# Radio restarts when I turn on engine



## swong46 (Sep 25, 2009)

Hi, this maybe stupid but how do I make my aftermarket radio not restart when I turn on the engine? I use the radio with engine off and boot up time sucks when you want to start up and go.


----------



## Sarthos (Oct 29, 2010)

Simple. First, you have to have a toggle switch that goes to the pink wire on your aftermarket radio for the ignition turn on. 

Then wire your radio and system to a second battery, with a battery isolator, so the starter won't drain the battery when you turn it over.


----------



## swong46 (Sep 25, 2009)

You can't just move a wire around where the radio hooks to the car's harness or something to fix this?


----------



## Eljosh (Sep 29, 2010)

Yea, aren't there two wires out of radio and two wires from the car for power? One constant, and the other ignition. Because when a friend and I put one of his radios in with had those two switched, and it did that, it would reset everytime, and once we switched the two. It worked fine. So check your wires first then get into the crazy stuff.


----------



## swong46 (Sep 25, 2009)

I am using the ignition wire in the harness. I am thinking if I run the ignition-2 wire from my fuse box to the ignition wire on the harness maybe that would do the trick. Since the IG-2 wire does not cutoff when doign the actual cranking of the motor. Maybe not? Who knows.

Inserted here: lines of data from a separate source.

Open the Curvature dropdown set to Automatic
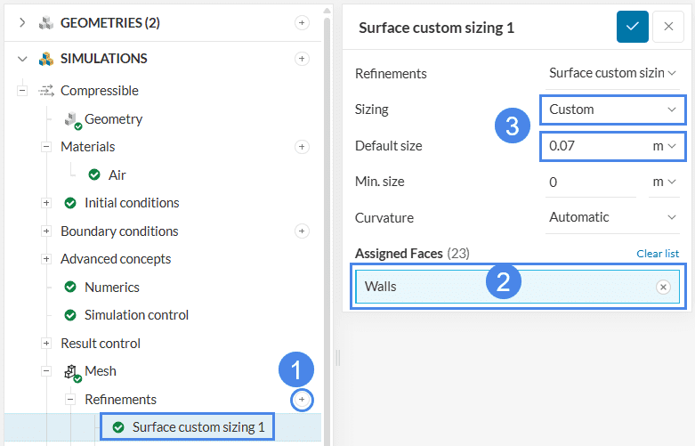The image size is (695, 446). [612, 217]
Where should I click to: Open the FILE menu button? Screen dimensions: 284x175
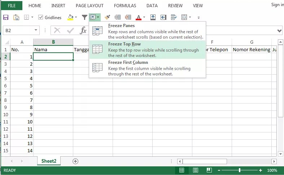point(12,6)
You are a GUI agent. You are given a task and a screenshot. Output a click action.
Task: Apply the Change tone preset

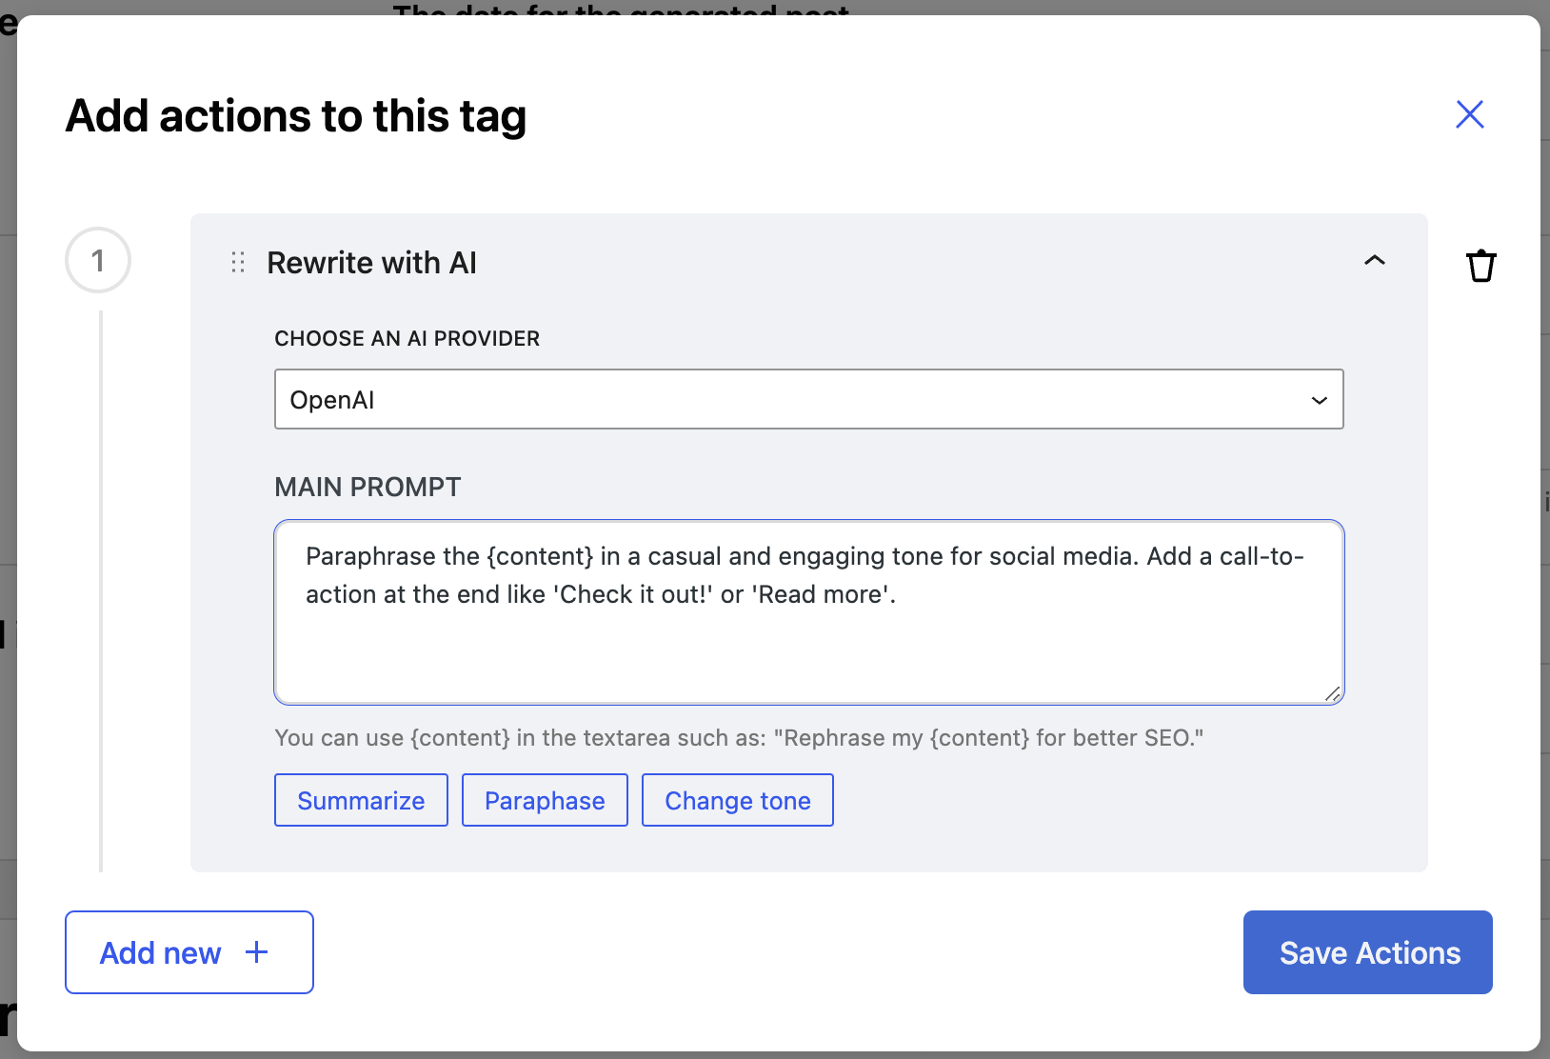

But can you tell me what wire causes the radio to turn on? Like how amps have a remote turn on wire, does the radio use the ignition wire or?


----------



## ZAKOH (Nov 26, 2010)

swong46 said:


> I am using the ignition wire in the harness. I am thinking if I run the ignition-2 wire from my fuse box to the ignition wire on the harness maybe that would do the trick. Since the IG-2 wire does not cutoff when doign the actual cranking of the motor. Maybe not? Who knows.
> 
> But can you tell me what wire causes the radio to turn on? Like how amps have a remote turn on wire, does the radio use the ignition wire or?


I believe the ignition wire is what causes the radio to turn on. On some cars, for some reason, this wire loses current when the engine is cranked.


----------



## FAUEE (Jul 22, 2010)

A lot of cars will cut power from everything during crank. That wa the engine has all the power it needs to start up.

The simple solution is to stop listening to the radio with the truck off, then you won't notice it or care.

You could do a relay or diode setup to fix it, but depending on the vehicle it might not be worth it. It might be a really good idea to leave it factory if your battery has barely enough CCA to start the engine.


----------